3. Spiritualized - And Nothing Hurt
It’s tough to say how many more Spiritualized albums J Spaceman has left in him. 2012’s Sweet Heart Sweet Light proved he still had the magic that caused his first three albums to be instant masterpieces. Six years later he may have found an even better way to get his message through with And Nothing Hurt. Condensed to just nine songs in 48 minutes, And Nothing Hurt is absent of filler and instrumentals to the point that it’s nearly overwhelming to hear so many potent Spiritualized songs back to back. If this truly ends up being Spaceman’s last Spiritualized album, there will be no complaints from this super fan.
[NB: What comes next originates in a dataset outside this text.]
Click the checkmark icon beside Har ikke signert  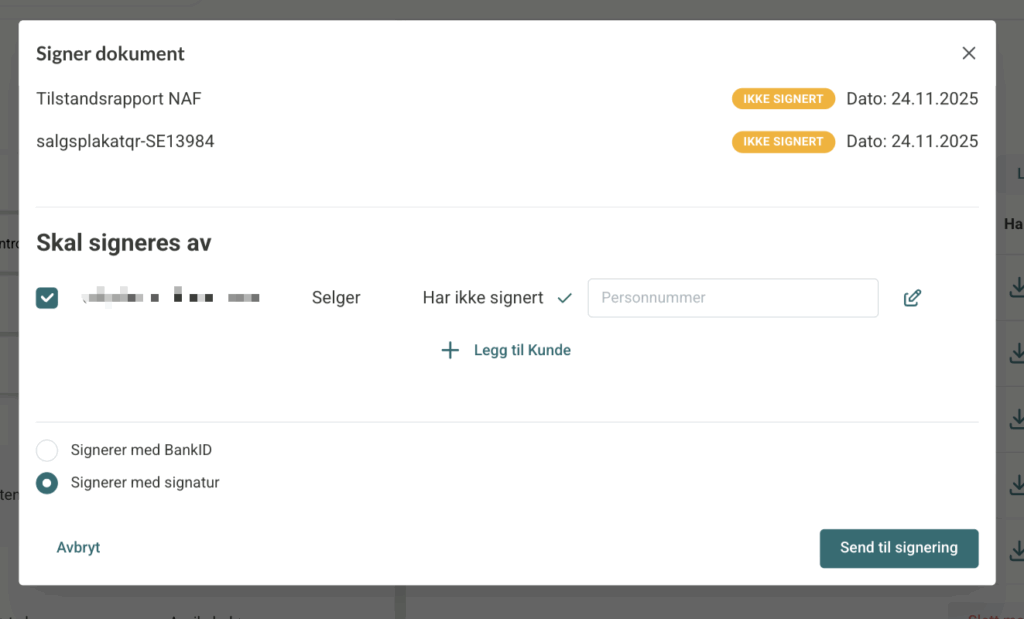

2. Deafheaven - Ordinary Corrupt Human Love
Deafheaven’s lead vocalist George Clarke has a divisive voice. He’s been classified as a black metal vocalist, but the music he screams over is often dismissed by metal fans. Either it’s too pretty, sounds too much like classic rock, or the lyrical subject matter is too filled with sunshine. Their sophomore album Sunbather taunted metal purists with its pink album cover, but it had the added benefit of appealing to a wider audience. It would seem they felt the need to return to their metal roots with New Bermuda, a much darker album that the band themselves admitted was spawned from a dark period in their history. Ordinary Corrupt Human Love seemingly came from an attempt to move away from their bad habits and embrace one of the most un-metal things a metal band could embrace: human love. I have no clue where Deafheaven will go from here. In just four albums they’ve displayed four distinct sounds. They may not be for everyone, but that’s only because they’re not like anything else out there in music. Deafheaven are in a lane of their own and Ordinary Corrupt Human Love is the proof that being truly unique reaps nothing but rewards in the long run.
1. Iceage - Beyondless
Even though I’ve been listening to Iceage since their 2011 debut, I would’ve never guessed at the start of 2018 that they would make my favorite album of the year. I’m unsure how they will ever top Beyondless. It’s all here. The raw sounding rock songs juxtaposed with pristine shoegaze. Even the country sounding tendencies first exhibited with “The Lord’s Favorite” from their previous album return with refinement on “Thieves like us”. Sky Ferreira even shows up to duet with Elias on “Pain Killer”. All bases they could possibly want to cover are accomplished with flying colors. The four years they took off between albums were well spent as Beyondless is their tightest composition to date. Advance single “Catch it” spells it all out outlining the importance of seizing new ideas. This band has come a long way in seven years and I was about to write them off with this new album. I’ve never been happier to be so wrong.